Top of SUPPLIED RECORDS
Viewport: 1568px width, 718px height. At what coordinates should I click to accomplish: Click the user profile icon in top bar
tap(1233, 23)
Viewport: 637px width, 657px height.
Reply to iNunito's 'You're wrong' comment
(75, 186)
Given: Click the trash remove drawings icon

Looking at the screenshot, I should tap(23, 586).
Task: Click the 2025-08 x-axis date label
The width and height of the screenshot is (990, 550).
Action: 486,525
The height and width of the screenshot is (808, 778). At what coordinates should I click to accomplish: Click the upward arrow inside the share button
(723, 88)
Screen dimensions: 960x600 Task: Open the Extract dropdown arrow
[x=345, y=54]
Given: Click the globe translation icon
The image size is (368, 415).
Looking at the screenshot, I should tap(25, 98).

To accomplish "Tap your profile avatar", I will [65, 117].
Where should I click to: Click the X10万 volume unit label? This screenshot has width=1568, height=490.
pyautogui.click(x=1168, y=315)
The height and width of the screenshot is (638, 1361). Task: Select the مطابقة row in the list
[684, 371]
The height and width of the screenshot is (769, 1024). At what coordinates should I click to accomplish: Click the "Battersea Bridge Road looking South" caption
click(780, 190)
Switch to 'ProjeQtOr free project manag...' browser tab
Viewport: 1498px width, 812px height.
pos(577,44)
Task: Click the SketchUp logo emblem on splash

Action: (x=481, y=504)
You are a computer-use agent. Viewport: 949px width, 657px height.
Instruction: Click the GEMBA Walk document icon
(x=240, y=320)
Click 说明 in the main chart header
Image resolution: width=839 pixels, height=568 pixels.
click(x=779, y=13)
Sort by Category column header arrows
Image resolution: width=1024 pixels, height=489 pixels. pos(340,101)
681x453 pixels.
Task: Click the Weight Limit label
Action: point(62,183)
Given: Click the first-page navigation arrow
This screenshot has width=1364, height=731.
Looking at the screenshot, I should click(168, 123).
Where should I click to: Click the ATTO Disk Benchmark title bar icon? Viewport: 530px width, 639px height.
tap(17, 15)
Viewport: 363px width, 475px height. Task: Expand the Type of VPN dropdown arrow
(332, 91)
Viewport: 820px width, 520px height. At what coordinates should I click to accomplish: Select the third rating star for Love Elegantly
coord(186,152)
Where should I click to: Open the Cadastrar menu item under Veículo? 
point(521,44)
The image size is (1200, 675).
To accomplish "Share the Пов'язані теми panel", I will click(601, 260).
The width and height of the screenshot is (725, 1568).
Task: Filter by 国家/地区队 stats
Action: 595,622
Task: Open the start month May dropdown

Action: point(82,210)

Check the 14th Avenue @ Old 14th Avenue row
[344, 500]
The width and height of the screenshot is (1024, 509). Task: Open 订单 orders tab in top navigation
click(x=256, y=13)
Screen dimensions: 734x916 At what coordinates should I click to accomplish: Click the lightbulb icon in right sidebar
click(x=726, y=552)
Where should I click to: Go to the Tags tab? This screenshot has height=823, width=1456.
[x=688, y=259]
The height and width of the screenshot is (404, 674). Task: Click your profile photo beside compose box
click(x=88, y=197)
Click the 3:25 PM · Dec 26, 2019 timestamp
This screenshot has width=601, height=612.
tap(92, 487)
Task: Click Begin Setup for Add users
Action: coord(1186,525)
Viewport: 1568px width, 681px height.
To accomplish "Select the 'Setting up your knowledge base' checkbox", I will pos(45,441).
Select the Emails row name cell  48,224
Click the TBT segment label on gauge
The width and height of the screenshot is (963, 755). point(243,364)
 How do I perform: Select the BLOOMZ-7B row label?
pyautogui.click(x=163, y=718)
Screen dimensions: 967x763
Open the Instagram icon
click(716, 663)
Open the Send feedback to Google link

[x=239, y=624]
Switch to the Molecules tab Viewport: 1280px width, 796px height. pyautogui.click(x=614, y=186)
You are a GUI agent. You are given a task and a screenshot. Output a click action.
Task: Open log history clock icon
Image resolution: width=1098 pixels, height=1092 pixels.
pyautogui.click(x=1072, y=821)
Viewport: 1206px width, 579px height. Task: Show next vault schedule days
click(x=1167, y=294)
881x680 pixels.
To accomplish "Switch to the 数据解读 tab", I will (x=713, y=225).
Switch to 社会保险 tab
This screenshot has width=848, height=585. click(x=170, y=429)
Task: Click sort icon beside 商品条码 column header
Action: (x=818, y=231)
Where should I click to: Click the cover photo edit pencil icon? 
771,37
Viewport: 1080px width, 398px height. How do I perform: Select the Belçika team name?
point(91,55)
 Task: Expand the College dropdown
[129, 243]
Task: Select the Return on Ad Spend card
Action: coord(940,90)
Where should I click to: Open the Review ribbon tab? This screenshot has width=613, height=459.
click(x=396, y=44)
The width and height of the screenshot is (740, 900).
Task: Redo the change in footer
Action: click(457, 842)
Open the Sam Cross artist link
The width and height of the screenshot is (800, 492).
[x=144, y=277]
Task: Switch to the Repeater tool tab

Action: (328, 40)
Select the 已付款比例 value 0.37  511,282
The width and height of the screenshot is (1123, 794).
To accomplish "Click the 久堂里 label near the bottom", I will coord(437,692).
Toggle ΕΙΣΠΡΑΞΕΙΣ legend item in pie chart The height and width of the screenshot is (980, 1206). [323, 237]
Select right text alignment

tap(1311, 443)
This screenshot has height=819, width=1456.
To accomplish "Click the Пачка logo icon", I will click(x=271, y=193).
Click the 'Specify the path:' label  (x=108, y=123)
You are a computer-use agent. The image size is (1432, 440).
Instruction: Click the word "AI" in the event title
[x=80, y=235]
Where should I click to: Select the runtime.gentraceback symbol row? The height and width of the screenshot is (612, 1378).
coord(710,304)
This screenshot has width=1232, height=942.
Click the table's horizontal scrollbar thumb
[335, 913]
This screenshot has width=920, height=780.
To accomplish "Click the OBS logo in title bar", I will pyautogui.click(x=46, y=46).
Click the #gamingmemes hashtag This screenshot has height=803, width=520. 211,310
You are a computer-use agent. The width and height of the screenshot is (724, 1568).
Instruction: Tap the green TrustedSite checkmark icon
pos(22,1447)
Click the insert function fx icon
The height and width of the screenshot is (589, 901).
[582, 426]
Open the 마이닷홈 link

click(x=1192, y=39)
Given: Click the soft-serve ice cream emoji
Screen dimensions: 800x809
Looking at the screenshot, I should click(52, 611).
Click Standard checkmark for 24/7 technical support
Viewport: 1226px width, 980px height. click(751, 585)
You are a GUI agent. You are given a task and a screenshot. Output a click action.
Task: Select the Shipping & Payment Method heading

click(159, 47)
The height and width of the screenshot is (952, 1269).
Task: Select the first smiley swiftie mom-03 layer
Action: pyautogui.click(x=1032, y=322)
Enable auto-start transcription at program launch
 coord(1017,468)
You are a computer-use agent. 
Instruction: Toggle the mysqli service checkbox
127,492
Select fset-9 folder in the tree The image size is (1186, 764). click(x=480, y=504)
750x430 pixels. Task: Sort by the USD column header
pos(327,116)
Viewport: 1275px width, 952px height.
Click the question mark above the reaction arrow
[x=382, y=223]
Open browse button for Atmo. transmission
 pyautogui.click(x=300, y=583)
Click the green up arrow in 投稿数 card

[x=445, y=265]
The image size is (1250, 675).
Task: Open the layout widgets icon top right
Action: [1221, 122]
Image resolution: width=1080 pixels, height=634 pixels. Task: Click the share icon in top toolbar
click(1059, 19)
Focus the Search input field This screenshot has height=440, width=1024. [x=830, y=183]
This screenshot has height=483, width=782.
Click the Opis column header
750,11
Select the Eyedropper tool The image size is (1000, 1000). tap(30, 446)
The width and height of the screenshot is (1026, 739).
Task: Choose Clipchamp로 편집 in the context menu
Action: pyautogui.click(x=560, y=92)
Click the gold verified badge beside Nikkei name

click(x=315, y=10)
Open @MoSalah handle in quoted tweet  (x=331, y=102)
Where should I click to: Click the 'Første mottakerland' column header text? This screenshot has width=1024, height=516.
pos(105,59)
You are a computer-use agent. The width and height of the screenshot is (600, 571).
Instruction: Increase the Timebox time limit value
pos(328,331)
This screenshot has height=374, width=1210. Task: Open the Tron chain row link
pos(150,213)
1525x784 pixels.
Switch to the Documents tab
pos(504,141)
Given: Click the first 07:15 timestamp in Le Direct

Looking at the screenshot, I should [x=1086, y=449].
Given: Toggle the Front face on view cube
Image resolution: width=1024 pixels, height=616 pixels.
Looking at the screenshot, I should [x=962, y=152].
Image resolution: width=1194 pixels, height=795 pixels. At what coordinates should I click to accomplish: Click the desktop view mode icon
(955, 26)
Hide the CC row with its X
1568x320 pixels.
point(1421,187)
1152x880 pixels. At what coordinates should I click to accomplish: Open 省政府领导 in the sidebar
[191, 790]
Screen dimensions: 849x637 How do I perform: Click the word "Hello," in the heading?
Bottom of SUPPLIED RECORDS
▶ _WHAT YOU WILL DO_
Looking at the data above, how many lines hold the word "computer"? Respond with the number alone.

▶ _OUTPUT OF THE EXERCISE_
5